2019 ISAKOS Biennial Congress Paper #128
Preoperative Fascia Iliaca Compartment Blockade for Hip Arthroscopy: A Multicenter, Prospective, Randomized, Controlled, and Triple-Blinded Study
Blake M. Bodendorfer, MD, Washington, DC UNITED STATES
Madeline Lyons, MD, Chicago, IL UNITED STATES
Melissa Soderquist, BS, Washington, DC UNITED STATES
Neil Sarna, BS, Washington, DC UNITED STATES
Luc Fortier, BS, Washington, DC UNITED STATES
William Ferris, BS, Washington, DC UNITED STATES
Vishal A. Mehta, DO, Baltimore, MD UNITED STATES
Brent Gilmore, MD, Washington, DC UNITED STATES
William F. Postma, MD, Bethesda, MD UNITED STATES
Georgetown University Medical Center, Washington, DC, UNITED STATES
FDA Status Cleared
In this prospective, randomized controlled trial of preoperative fascia iliaca compartment blockade versus placebo for hip arthroscopy for femoroacetabular impingement, intervention resulted in decreased narcotics usage, improved pain scores, and earlier discharge.
Pain control after hip arthroscopy can be difficult and there have been no randomized, placebo-controlled trials for preoperative fascia iliaca compartment blockade (FICB). We hypothesized that FICB would improve pain scores and reduce narcotic consumption.
Seventy-four patients aged 18-50 undergoing unilateral hip arthroscopy for femoroacetabular impingement were prospectively enrolled and randomized into control or FICB groups at 2 centers based on a priori power analysis. We enrolled ASA Class I/II and Tönnis grade 0/1 patients and excluded pregnant or chronic pain syndrome patients. All patients were assessed preoperatively using the modified Harris Hip Score (mHHS). The FICB group received a preoperative ultrasound-guided injection with 0.25% ropivacaine with 1:200,000 epinephrine (30mL) and the control group received normal saline. Patients were then evaluated by total intraoperative and post-anesthesia care unit (PACU) narcotics, pain and duration of stay. Patients maintained a 6 week log of narcotic usage and pain scores. All opioids were converted to oral morphine equivalent doses (MED). All patients were prescribed identical medications for pain control and heterotopic ossification prophylaxis. A paired, two-tailed Student’s t-test with significance set at P<0.05 was used.

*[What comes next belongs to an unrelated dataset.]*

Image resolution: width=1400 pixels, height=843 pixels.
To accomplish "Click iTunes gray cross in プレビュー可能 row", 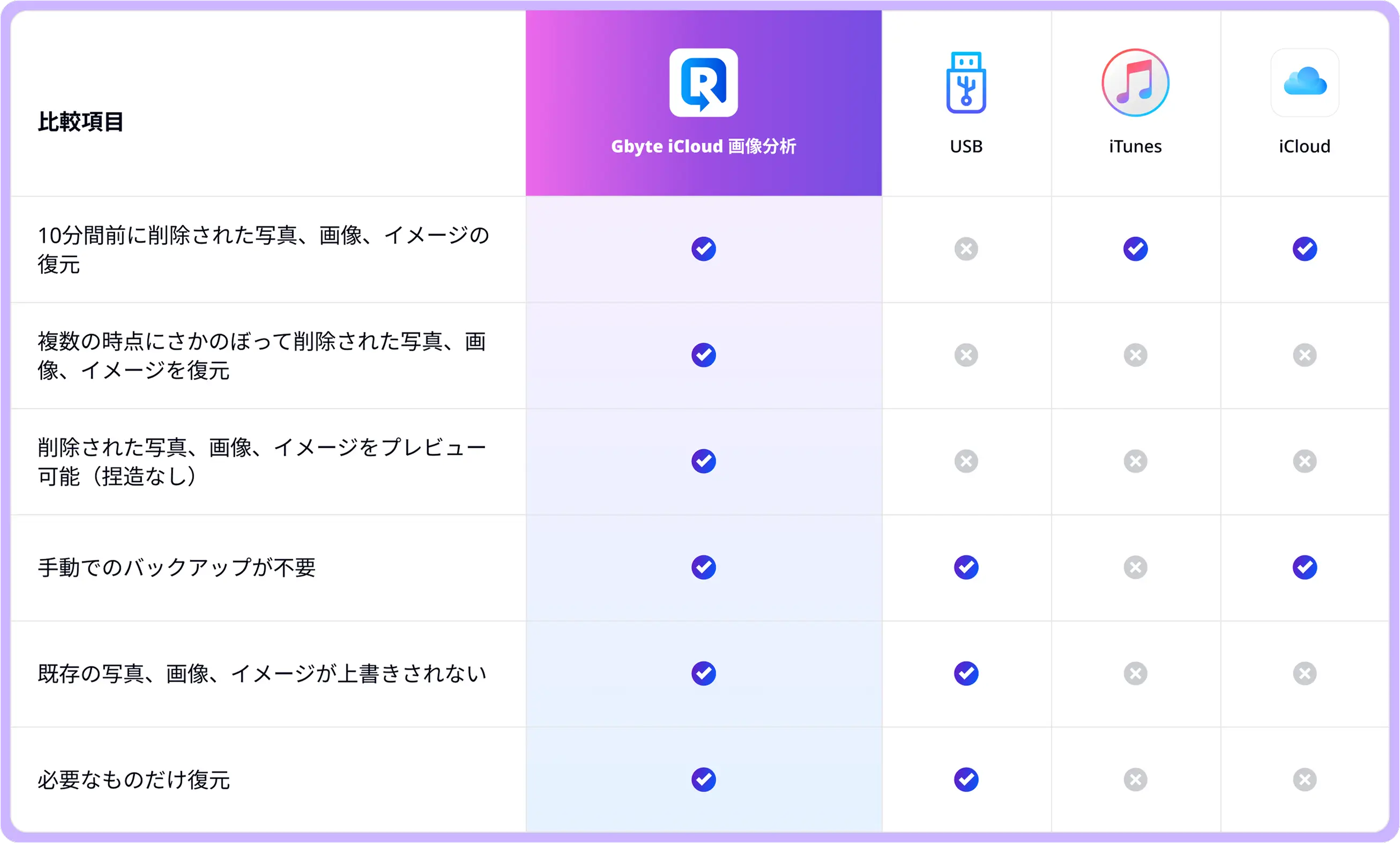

Preoperative demographics were similar between groups (all P>.05). Operative times were similar between fascia iliaca compartment blockade (109.05±32.67) and control (117.03±38.25) groups (P=.300). The FICB group required fewer intraoperative (24.41±11.75 vs. 28.66±12.63, P=.127), PACU (38.28±20.36 vs. 54.13±22.07, P=.004) and postoperative narcotics (226.61±139.09 vs. 396.11±456.58, P=.038), had improved pain control (average PACU pain scores 5.47±1.42 vs. 6.11±1.45, P=.031; maximum postoperative day 1-3 pain scores 6.04±2.23 vs. 7.18±1.27, P=.024), were discharged from the PACU sooner (205.46±66.18 vs. 241.97±95.81 minutes, P=0.034), and discontinued narcotics earlier (7.27±3.17 vs. 9.85±8.80 days, P=.100).
Preoperative FICB resulted in decreased narcotics usage, improved pain scores, and earlier discharge for patients undergoing unilateral hip arthroscopy for femoroacetabular impingement.